Question

David throws a ball vertically upward from a height of 3 meters. After 1 second, the ball is at a height of 12.5 meters. After 2 seconds, it’s at a height of 11.8 meters. Write an equation to model the ball's height, f(x), at different times, x.

Answer 1

f(x) = -5.1x² +14.6x +3

Explanation:

The three given points are obviously not on a line, but can be modeled exactly by a 2nd degree polynomial. (The degree is 1 less than the number of points.) I find it convenient to let a graphing calculator's quadratic regression function tell me the coefficients.

Solving by hand

Since the "y-intercept" is 3, the equation can be written

... f(x) = ax² +bx + 3

Filling in the given numbers, we have 2 equations in the 2 unknowns, a and b.

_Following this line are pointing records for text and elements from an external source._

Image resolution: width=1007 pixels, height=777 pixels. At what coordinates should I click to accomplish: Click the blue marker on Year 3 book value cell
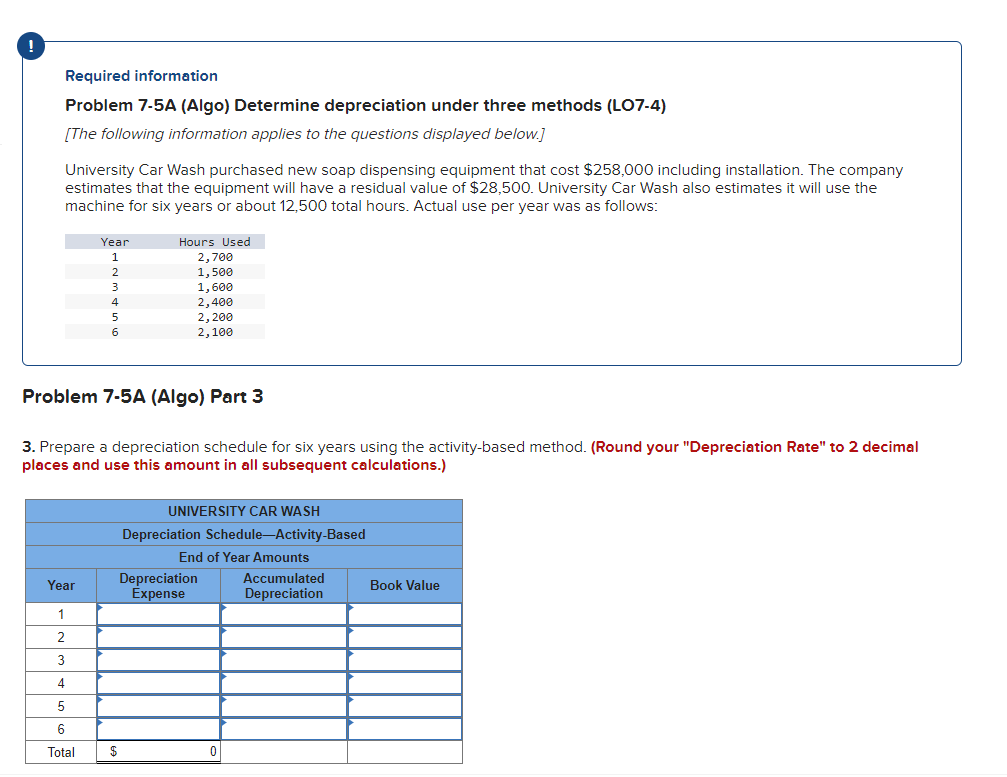(x=351, y=653)
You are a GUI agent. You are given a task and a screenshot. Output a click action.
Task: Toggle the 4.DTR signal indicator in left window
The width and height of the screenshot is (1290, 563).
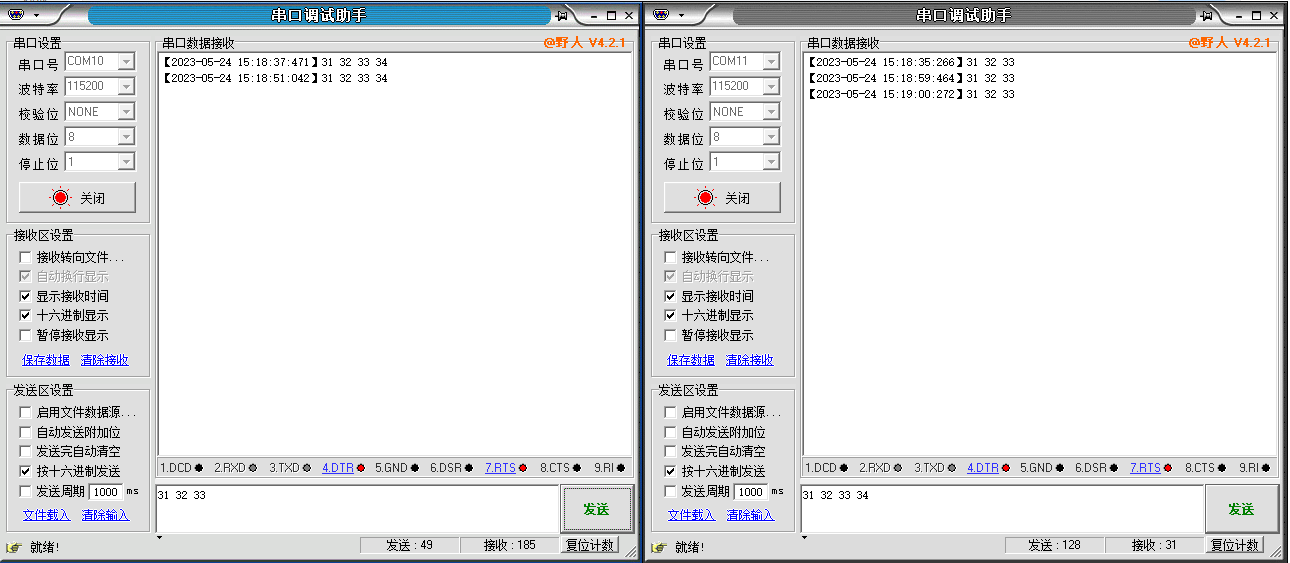tap(343, 467)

... f(1) = 12.5 = a·1² +b·1 +3

... f(2) = 11.8 = a·2² +b·2 +3

Simplifying these gives ...

• a + b = 9.5
• 2a +b = 4.4

Subtracting the first equation from the second gives ...

... (2a +b) -(a +b) = (4.4) -(9.5)

... a = -5.1

The first equation tells us

... b = 9.5 -a = 9.5 +5.1

... b = 14.6

The equation is f(x) = -5.1x² +14.6x +3.